Plaintiff places heavy reliance upon Fuentes v. Shevin, 407 U.S. 67, 92 S.Ct. 1983, 32 L.Ed.2d 556 (1972), and North Georgia Finishing, Inc. v. Di-Chem, Inc., 419 U.S. 601, 95 S.Ct. 719, 42 L.Ed.2d 751 (1975). We are of the opinion that such reliance is misplaced. Fuentes, supra, and North Georgia Finishing, Inc., supra, involved the taking of property to satisfy debt to which it bore no relationship. In the instant case we are concerned with private contractual arrangements which govern the very property at issue. In these circumstances it is not the power of the state which is being invoked but, rather, the private agreement itself which regulates the relationship. Adams v. Southern California First National Bank, 492 F.2d 324 (9th Cir. 1973), cert. denied 419 U.S. 1006, 95 S.Ct. 325, 42 L.Ed.2d 282 (1974). 2 In Adams, supra, the Ninth Circuit found no state action even though California had passed into law the self-help repossession provisions of the Uniform Commercial Code. More importantly, the two circuit courts that have considered the issue have found that statutory provisions regulating and permitting Deeds of Trust do not convert the actions of the trustee into state action. Barrera v. Security Building & Investment Corporation, 519 F.2d 1166 (5th Cir. 1975); Bryant v. Jefferson Federal Savings and Loan Ass’n, 166 U.S.App.D.C. 178, 509 F.2d 511 (1974). The reasoning of both of these cases follows that of Adams, supra. A number of state courts have reached the identical conclusion as to lack of state action in the statutory regulation of Deeds of Trust. Coffey Enter. Realty & Devel. v. Holmes, 233 Ga. 937, 213 S.E.2d 882 (1975); Federal National Mortgage Ass’n v. Howlett, 521 S.W.2d 428 (Mo.1975); U. S. Hertz, Inc. v. Niobrara Farms, 41 Cal.App.3d 68, 116 Cal.Rptr. 44 (1974); cf. Strutt v. Ontario Savings and Loan Association, 28 Cal.App.3d 866, 105 Cal.Rptr. 395 (1973).

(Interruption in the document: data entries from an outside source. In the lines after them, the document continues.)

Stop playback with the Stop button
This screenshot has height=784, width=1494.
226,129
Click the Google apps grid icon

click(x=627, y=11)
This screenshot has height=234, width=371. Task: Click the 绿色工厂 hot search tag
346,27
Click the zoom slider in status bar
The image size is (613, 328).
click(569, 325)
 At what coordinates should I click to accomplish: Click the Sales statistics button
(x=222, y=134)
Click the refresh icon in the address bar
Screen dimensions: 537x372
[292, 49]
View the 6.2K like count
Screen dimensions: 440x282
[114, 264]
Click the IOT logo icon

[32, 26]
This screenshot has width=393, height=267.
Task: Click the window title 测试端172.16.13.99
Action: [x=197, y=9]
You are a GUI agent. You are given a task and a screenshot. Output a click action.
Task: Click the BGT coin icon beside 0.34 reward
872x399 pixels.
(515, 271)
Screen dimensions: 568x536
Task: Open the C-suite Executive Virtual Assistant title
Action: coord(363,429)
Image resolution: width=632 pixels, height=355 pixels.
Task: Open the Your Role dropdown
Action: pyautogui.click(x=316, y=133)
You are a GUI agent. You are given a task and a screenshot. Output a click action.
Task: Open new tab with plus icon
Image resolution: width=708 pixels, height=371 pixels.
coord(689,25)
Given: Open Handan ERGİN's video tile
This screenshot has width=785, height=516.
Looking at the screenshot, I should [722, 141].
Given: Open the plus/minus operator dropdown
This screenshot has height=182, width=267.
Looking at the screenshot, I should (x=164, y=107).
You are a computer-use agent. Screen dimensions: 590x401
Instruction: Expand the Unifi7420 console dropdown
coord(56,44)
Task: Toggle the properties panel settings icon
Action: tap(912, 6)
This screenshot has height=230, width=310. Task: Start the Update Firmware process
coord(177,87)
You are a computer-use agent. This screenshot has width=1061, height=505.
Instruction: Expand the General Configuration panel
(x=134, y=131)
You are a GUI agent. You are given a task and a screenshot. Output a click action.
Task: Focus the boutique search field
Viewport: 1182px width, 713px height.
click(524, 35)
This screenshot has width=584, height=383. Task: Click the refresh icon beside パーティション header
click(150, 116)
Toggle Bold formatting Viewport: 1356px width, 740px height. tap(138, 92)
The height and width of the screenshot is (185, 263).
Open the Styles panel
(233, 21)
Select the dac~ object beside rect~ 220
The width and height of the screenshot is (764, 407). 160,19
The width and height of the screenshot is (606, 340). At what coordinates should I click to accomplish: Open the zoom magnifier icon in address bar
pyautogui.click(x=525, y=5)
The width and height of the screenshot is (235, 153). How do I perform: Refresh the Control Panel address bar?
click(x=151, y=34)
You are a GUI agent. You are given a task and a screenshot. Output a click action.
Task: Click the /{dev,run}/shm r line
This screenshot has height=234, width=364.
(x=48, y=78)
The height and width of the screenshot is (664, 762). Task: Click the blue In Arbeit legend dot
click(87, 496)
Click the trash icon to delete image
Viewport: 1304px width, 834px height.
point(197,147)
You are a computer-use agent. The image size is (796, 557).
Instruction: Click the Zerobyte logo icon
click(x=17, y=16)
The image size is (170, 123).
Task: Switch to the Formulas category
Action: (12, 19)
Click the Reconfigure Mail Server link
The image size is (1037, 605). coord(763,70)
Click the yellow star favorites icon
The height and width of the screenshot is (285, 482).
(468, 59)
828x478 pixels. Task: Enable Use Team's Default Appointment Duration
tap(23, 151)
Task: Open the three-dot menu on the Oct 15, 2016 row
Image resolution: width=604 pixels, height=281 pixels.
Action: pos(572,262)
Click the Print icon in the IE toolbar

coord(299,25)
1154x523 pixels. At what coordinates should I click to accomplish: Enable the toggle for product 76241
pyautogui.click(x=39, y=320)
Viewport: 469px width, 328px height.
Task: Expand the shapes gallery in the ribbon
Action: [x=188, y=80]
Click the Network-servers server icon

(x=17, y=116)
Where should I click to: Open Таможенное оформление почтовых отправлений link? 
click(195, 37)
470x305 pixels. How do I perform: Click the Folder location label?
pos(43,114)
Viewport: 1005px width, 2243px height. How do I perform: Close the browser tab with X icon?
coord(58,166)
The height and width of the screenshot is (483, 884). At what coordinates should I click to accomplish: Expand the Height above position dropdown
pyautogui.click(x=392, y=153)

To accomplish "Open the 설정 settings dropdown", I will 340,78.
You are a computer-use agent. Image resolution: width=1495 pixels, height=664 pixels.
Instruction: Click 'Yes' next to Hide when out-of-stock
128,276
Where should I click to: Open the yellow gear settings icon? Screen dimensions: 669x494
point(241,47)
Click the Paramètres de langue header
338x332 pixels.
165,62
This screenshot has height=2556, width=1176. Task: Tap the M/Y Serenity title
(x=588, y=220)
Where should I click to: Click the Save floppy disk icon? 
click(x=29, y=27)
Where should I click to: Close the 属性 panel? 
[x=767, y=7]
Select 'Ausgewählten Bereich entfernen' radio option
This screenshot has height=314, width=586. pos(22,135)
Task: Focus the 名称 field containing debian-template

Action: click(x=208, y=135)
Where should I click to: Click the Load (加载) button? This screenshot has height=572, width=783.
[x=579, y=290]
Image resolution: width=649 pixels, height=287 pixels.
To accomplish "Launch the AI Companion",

Plaintiff attempts to avoid the impact of Barrera, supra; Bryant, supra; Adams, supra, by noting that in each of these cases the courts found that the right of sale pursuant to a Deed of Trust had always existed in the common law. Plaintiff argues that such a right did not exist at common law in Arizona.

*1075 We first observe that as the court in Adams, supra, noted 3 the presence or lack of a common law origin for the conduct which is codified is only one of the facts to be weighed and it is not per se dispositive of the issue. Deeds of Trust are essentially private contractual relationships which tie a given debt to a given parcel of property. The examination of whether a given power existed at the common law is thus directed to the issue of whether the remedy is essentially private in nature. Prior to 1901 Deeds of Trust were permitted as private contractual arrangements in Arizona, 4 Schwertner v. Provident Mut., etc., Ass'n, 17 Ariz. 93, 148 P. 910 (1915). From 1901 until 1971 the legislature of Arizona forbade by statute the foreclosure of Deeds of Trust through the remedy of a private sale. See, Note, The Deed of Trust: Arizona’s Alternative to the Real Property Mortgage, 15 Ariz.L.Rev. 194 (1973). As a matter of public policy the Arizona legislature regulated these essentially private transactions through that method for 70 years. In 1971 it changed the manner in which it regulates Deeds of Trust. We are of the opinion that state regulation of what is an essentially private contractual arrangement does not turn that particular area into state action. Jackson v. Metropolitan Edison Company, 419 U.S. 345, 95 S.Ct. 449, 42 L.Ed.2d 477 (1974); Adams, supra. It follows, therefore, that a change from one form of regulation to another does not create state action. 5

Plaintiff also argues that the extensive regulation provided for by the statute so involves the state that the entire transaction under the Deed of Trust becomes state action.